Pixel coordinate grounding data »
[Start of Attachment]

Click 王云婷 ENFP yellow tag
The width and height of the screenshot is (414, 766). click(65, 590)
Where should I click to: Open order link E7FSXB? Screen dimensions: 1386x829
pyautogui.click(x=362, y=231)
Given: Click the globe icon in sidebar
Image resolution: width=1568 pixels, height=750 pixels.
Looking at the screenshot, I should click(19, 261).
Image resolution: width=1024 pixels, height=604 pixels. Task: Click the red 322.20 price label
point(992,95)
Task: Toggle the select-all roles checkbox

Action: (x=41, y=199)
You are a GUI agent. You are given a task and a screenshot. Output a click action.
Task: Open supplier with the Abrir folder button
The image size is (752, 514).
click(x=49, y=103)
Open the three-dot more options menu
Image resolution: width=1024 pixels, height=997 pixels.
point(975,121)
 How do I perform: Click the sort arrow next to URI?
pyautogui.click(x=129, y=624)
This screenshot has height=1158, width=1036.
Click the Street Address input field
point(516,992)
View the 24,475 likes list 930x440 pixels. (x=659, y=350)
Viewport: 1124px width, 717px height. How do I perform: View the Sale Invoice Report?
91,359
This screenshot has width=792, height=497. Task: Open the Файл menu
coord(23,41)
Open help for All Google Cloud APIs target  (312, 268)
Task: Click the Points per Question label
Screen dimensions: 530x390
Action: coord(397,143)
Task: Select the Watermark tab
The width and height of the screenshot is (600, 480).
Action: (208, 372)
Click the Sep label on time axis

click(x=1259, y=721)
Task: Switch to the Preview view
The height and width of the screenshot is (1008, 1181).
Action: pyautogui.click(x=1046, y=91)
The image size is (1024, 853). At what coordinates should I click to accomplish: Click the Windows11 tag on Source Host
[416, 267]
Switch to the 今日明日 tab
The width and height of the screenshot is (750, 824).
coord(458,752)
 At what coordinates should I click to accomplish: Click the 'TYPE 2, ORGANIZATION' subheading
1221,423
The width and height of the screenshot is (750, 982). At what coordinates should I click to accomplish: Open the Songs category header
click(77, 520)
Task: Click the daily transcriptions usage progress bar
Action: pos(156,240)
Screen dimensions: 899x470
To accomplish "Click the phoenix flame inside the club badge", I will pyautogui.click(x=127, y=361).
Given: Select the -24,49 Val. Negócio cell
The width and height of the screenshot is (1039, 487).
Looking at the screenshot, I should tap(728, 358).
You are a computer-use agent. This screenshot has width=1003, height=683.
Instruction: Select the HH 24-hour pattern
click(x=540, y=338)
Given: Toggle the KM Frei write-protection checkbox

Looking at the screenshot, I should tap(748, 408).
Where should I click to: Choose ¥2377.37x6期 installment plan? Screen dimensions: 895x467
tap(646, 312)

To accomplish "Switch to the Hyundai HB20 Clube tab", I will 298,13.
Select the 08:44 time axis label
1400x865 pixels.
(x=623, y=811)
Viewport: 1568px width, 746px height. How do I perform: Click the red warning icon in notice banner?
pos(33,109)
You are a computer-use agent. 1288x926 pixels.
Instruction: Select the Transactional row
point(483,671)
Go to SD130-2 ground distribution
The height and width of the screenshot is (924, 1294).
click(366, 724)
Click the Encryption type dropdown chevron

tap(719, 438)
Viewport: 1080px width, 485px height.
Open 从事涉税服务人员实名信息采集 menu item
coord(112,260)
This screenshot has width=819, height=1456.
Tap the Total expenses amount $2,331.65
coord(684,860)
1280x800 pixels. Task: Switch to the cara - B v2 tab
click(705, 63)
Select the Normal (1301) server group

[End of Attachment]

Among the entries above, copy exactly only the lines starting with the one containing "Instruction: Select the HH 24-hour pattern" and going through the one containing "You are a computer-use agent. 1288x926", both ends included.

Instruction: Select the HH 24-hour pattern
click(x=540, y=338)
Given: Toggle the KM Frei write-protection checkbox

Looking at the screenshot, I should tap(748, 408).
Where should I click to: Choose ¥2377.37x6期 installment plan? Screen dimensions: 895x467
tap(646, 312)

To accomplish "Switch to the Hyundai HB20 Clube tab", I will 298,13.
Select the 08:44 time axis label
1400x865 pixels.
(x=623, y=811)
Viewport: 1568px width, 746px height. How do I perform: Click the red warning icon in notice banner?
pos(33,109)
You are a computer-use agent. 1288x926 pixels.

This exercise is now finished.